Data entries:
[Start of Attachment]

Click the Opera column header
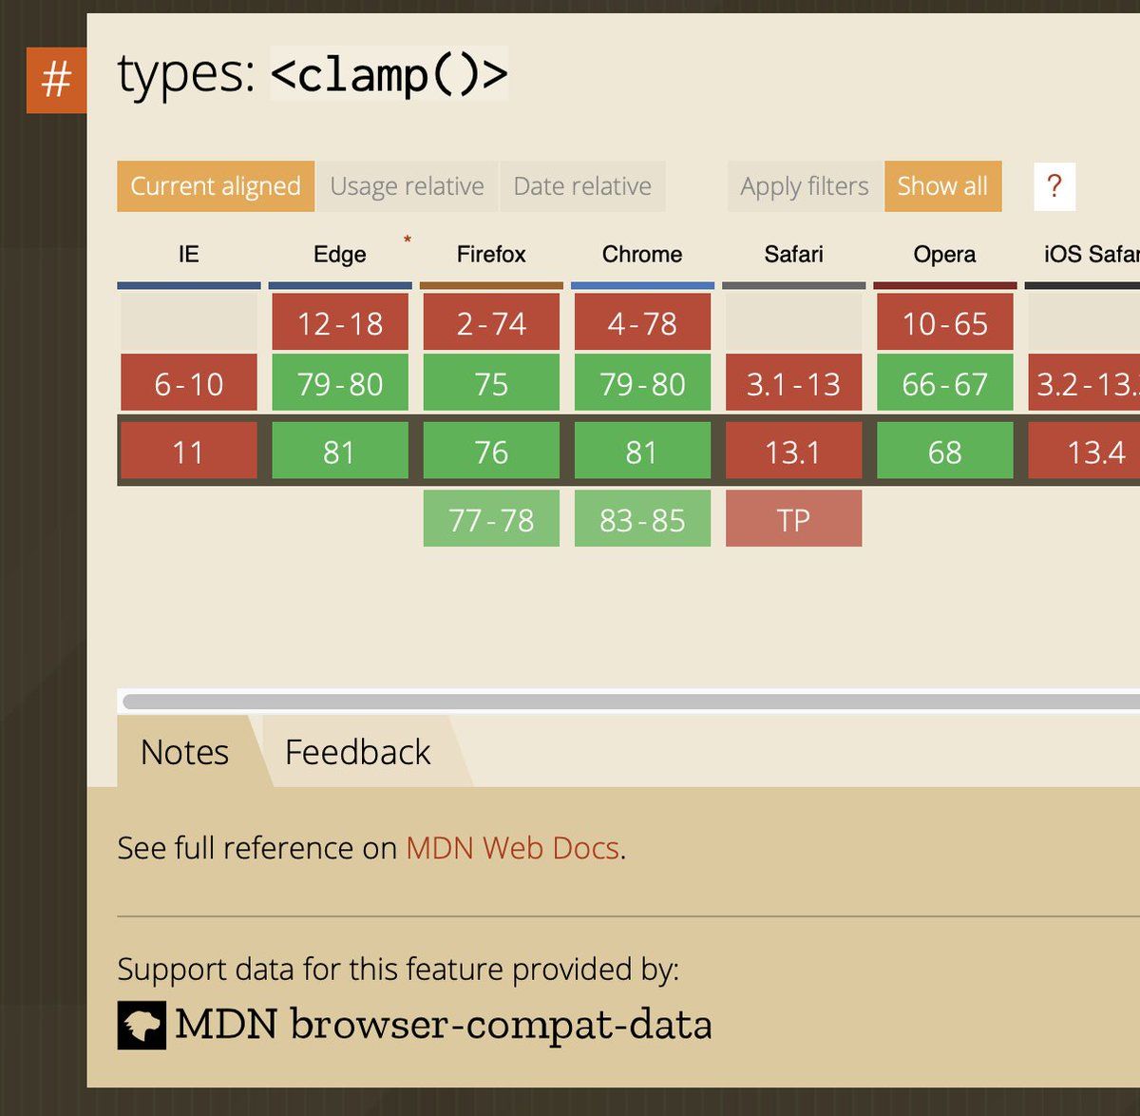Screen dimensions: 1140x1116 pyautogui.click(x=944, y=255)
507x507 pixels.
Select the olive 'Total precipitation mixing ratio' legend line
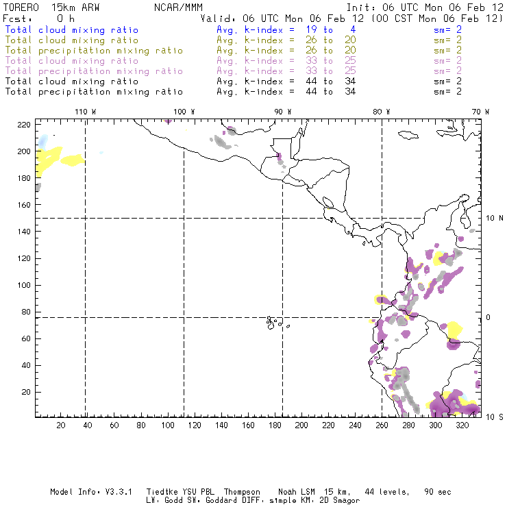coord(93,51)
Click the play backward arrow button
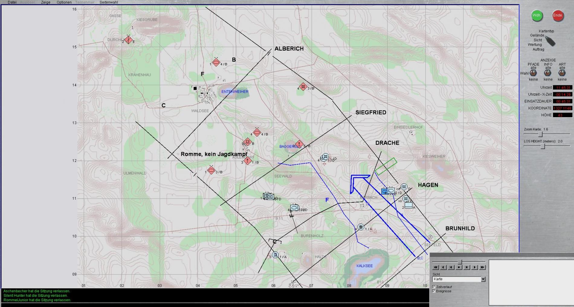Viewport: 574px width, 307px height. [x=443, y=267]
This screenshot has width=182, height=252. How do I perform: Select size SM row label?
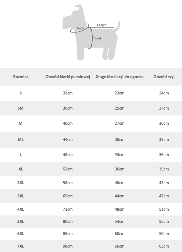21,108
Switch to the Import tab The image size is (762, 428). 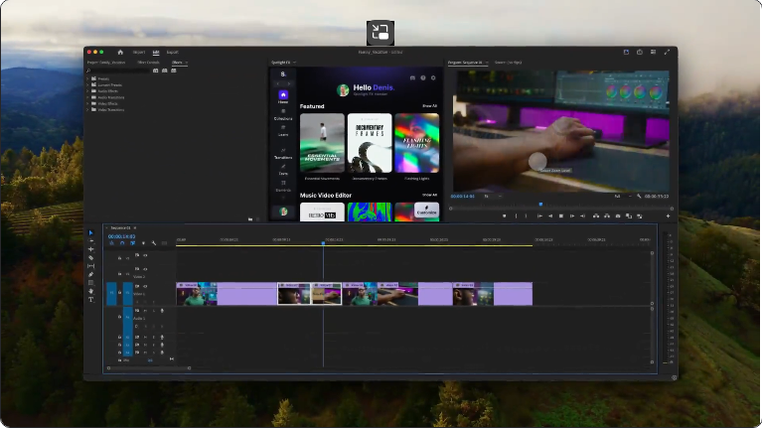139,52
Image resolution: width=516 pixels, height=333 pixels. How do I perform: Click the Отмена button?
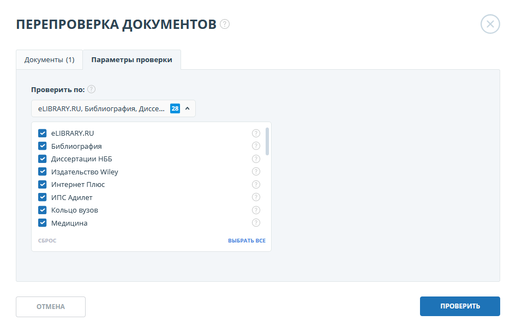coord(51,306)
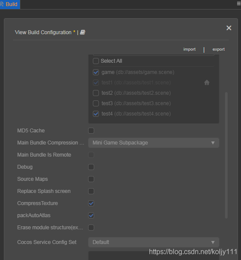Enable Source Maps generation
Screen dimensions: 241x260
pyautogui.click(x=91, y=179)

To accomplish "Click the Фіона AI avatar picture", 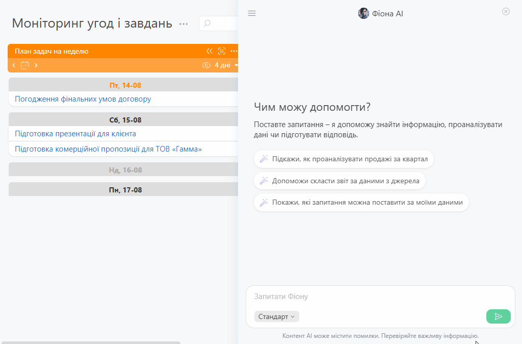I will click(x=363, y=13).
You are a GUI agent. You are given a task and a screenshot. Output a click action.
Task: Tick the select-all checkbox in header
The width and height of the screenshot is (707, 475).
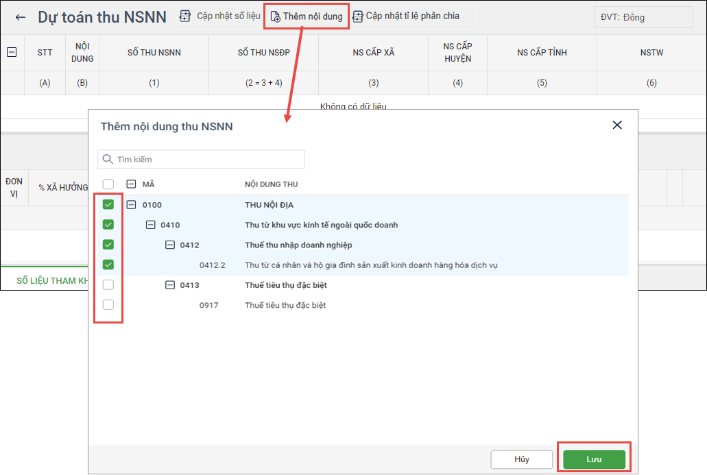tap(108, 184)
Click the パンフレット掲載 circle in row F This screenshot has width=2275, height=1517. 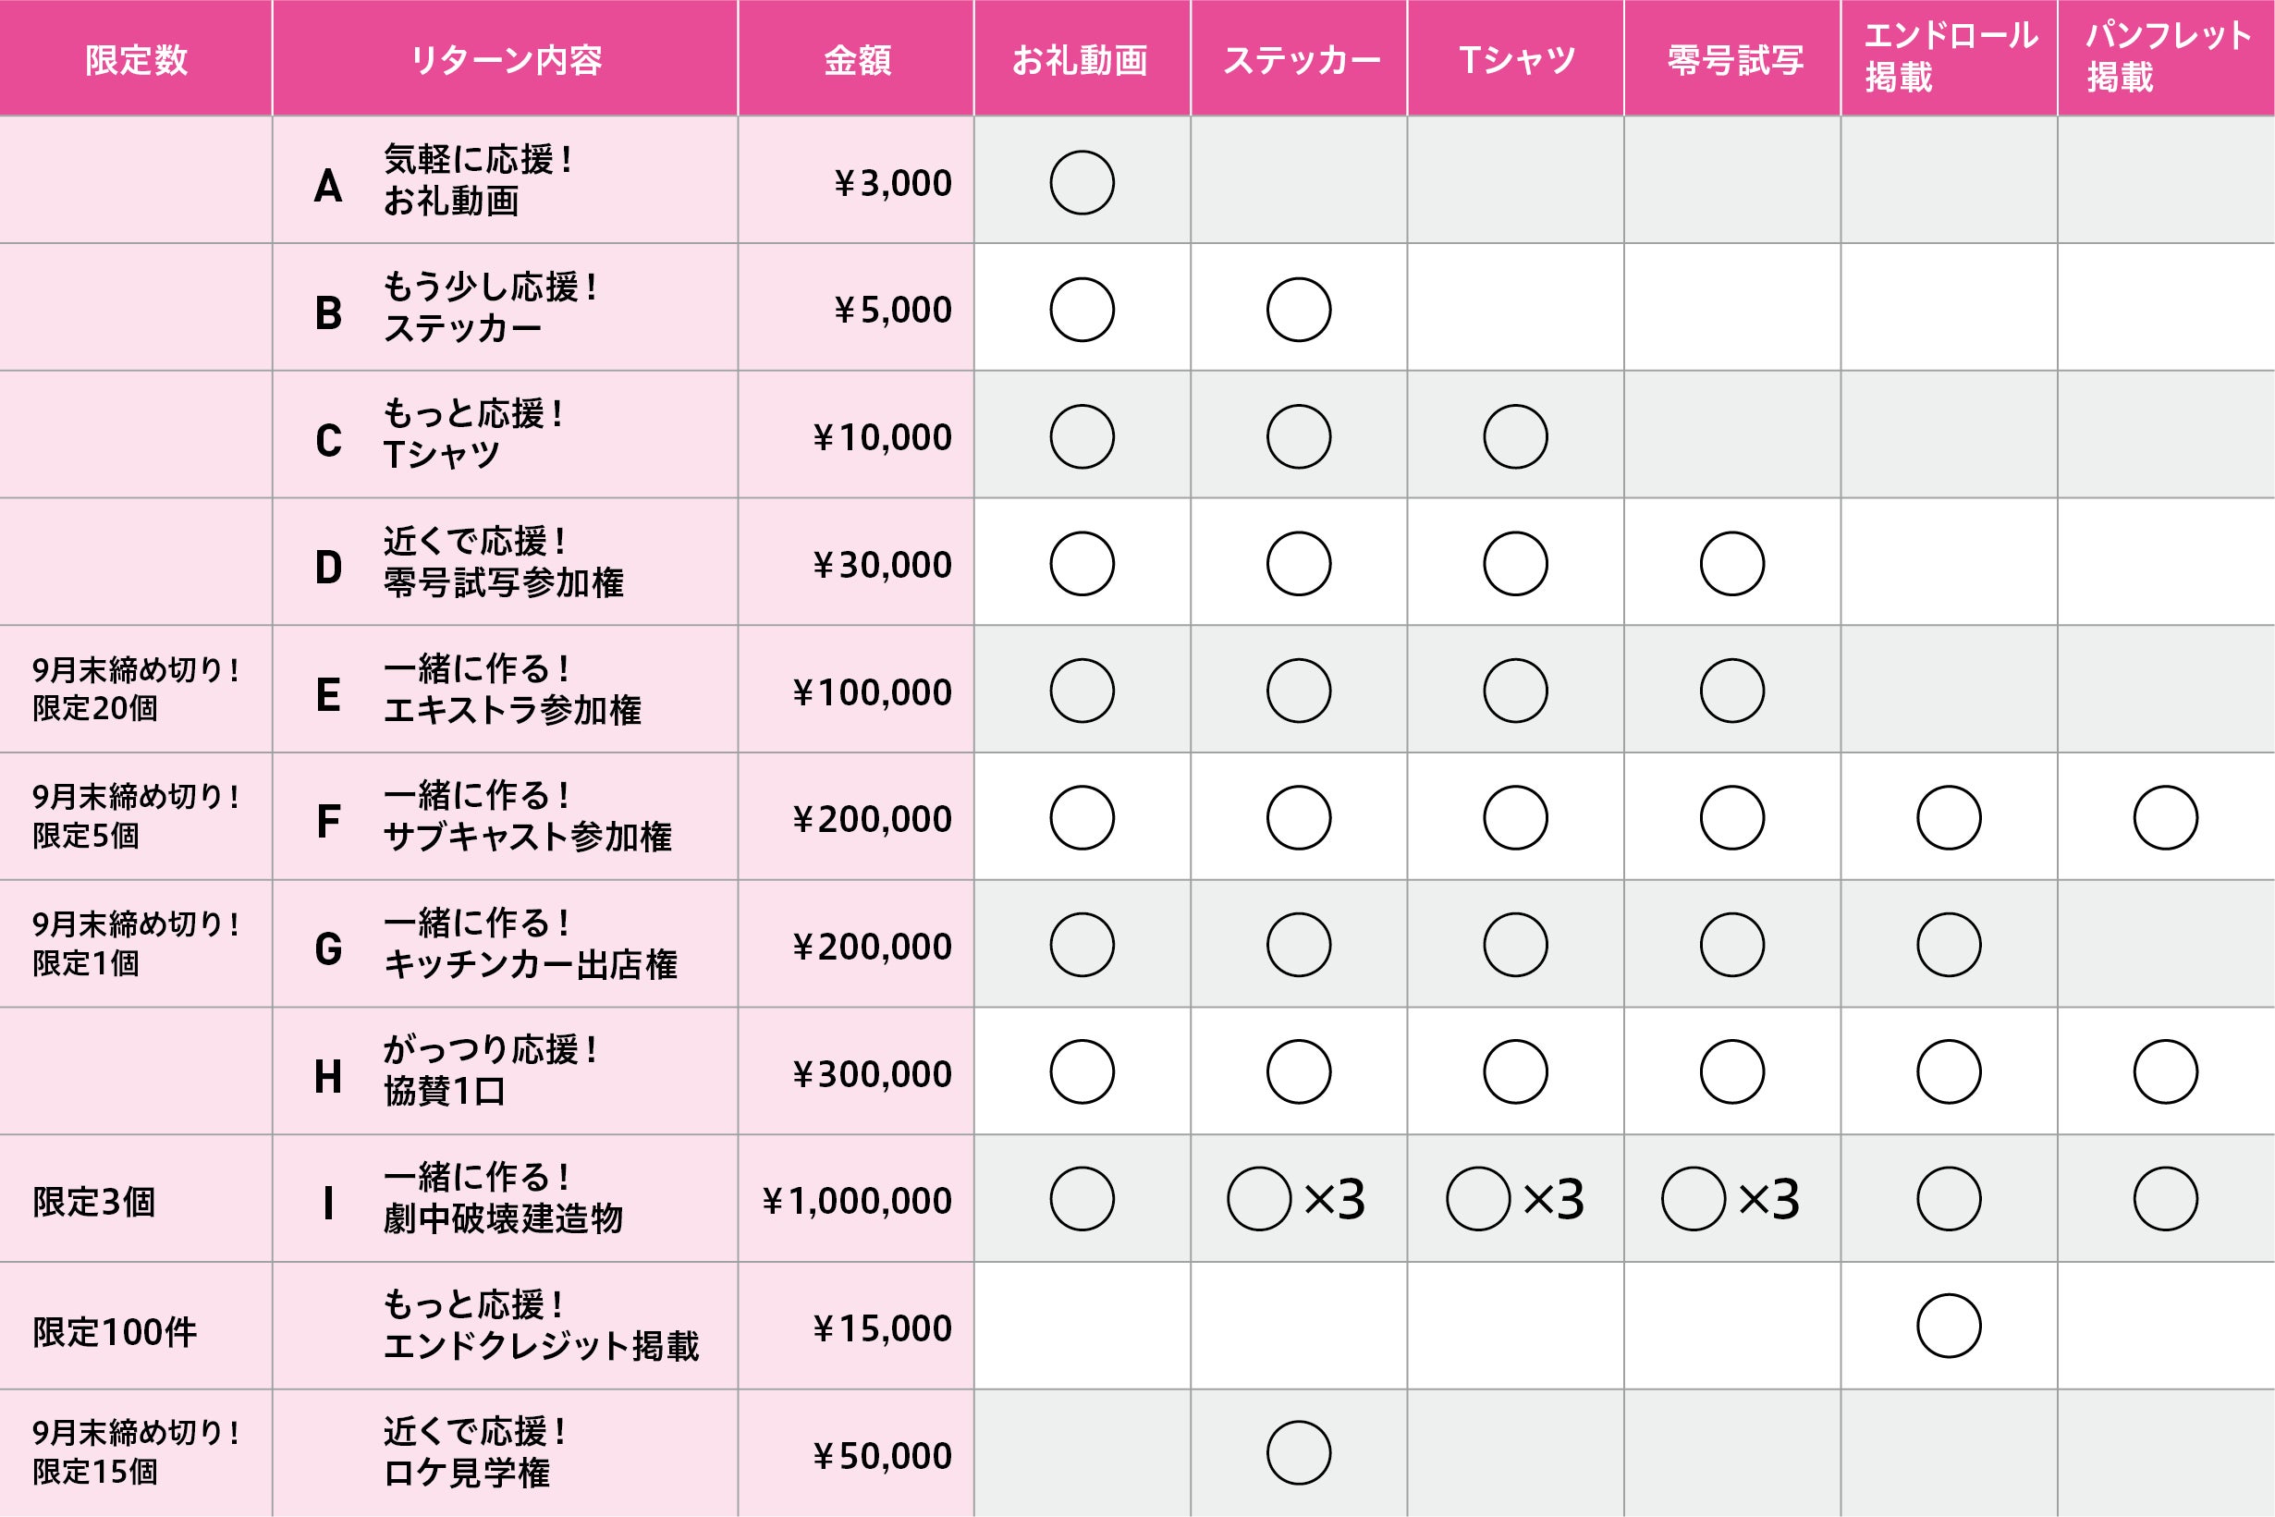coord(2165,818)
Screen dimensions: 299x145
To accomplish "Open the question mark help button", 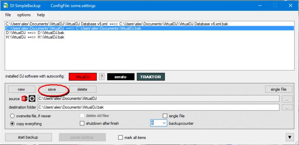I will tap(102, 77).
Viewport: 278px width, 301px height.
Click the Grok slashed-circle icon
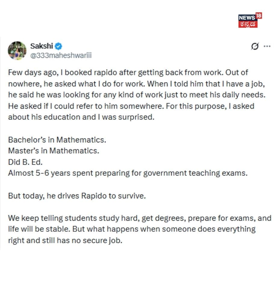pyautogui.click(x=255, y=47)
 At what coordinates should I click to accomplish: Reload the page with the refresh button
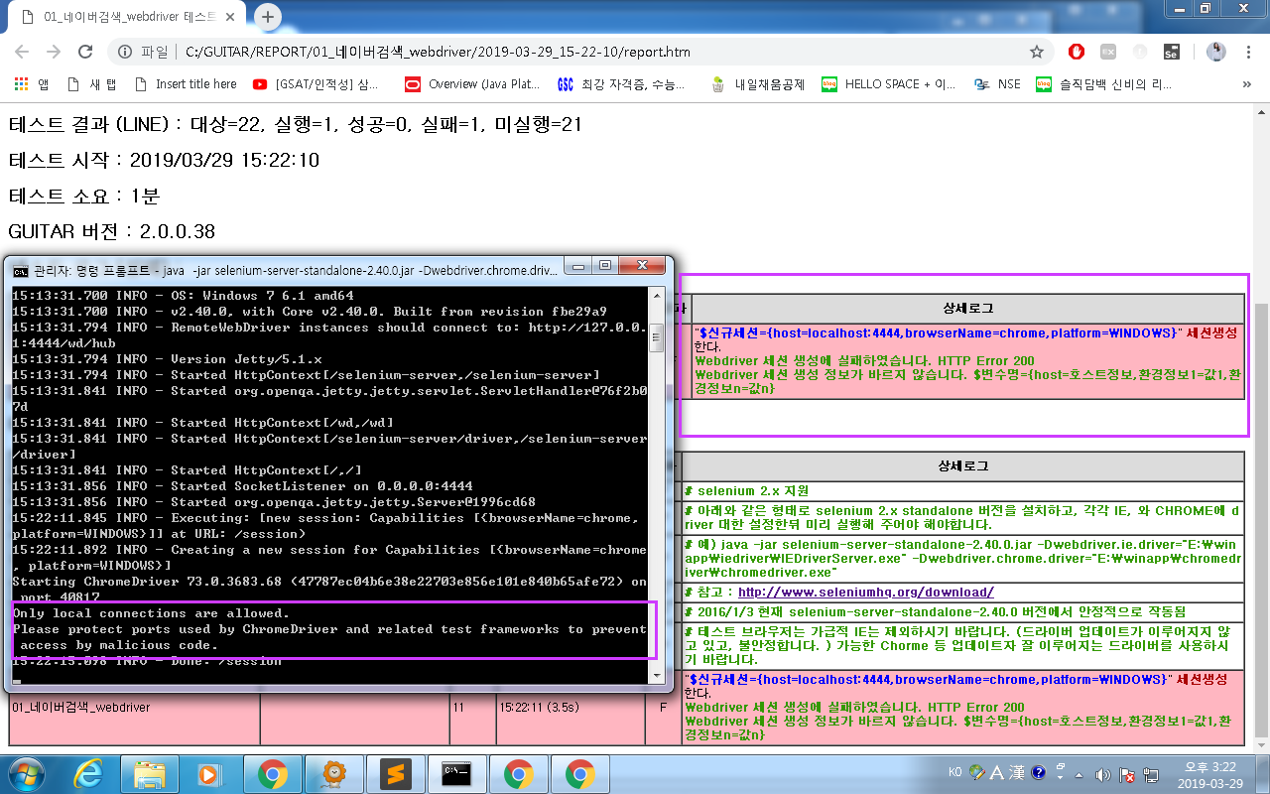pos(84,50)
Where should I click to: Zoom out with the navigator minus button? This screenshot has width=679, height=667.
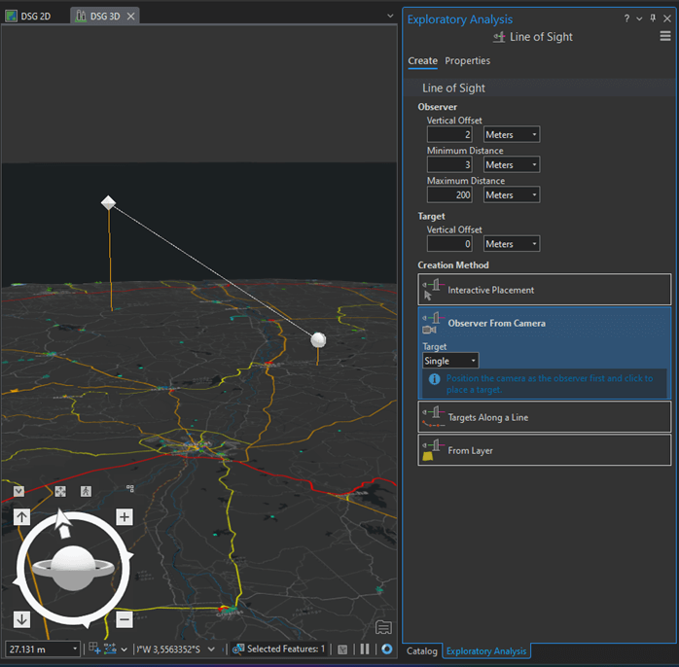point(125,619)
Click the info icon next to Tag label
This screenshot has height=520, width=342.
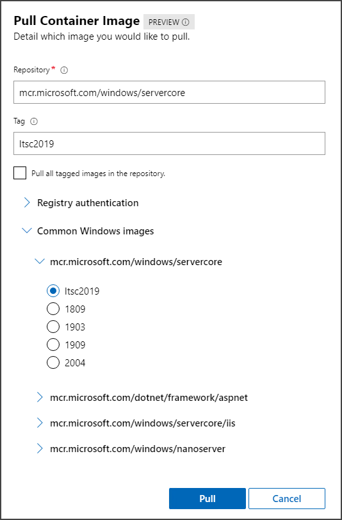pyautogui.click(x=34, y=122)
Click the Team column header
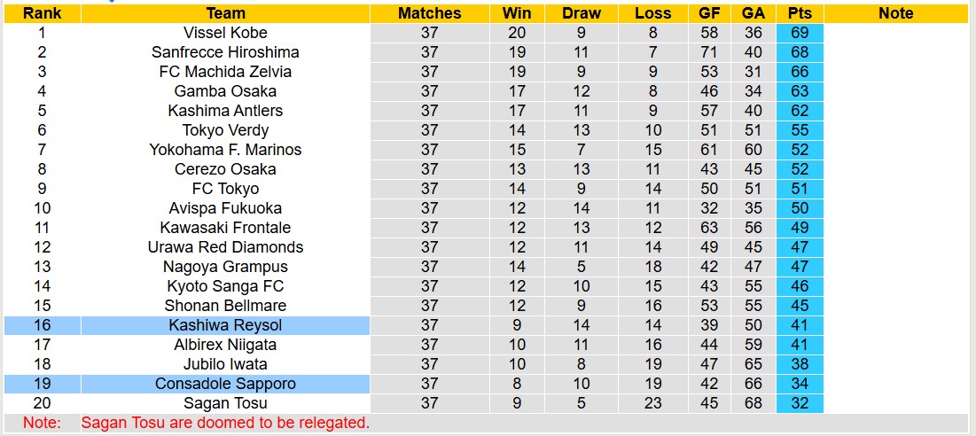The height and width of the screenshot is (436, 976). [225, 13]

[End of Attachment]

I would like you to retype exactly the lines running from the one containing "Viewport: 278px width, 301px height." to the last line of the entries, both included, leaving all pictures out.

RESULT>
Viewport: 278px width, 301px height.
Click the Grok slashed-circle icon
pyautogui.click(x=255, y=47)
 At what coordinates should I click to accomplish: Reload the page with the refresh button
pos(84,50)
Where should I click to: Zoom out with the navigator minus button? This screenshot has width=679, height=667.
point(125,619)
Click the info icon next to Tag label
This screenshot has height=520, width=342.
pyautogui.click(x=34, y=122)
Click the Team column header
The height and width of the screenshot is (436, 976). [225, 13]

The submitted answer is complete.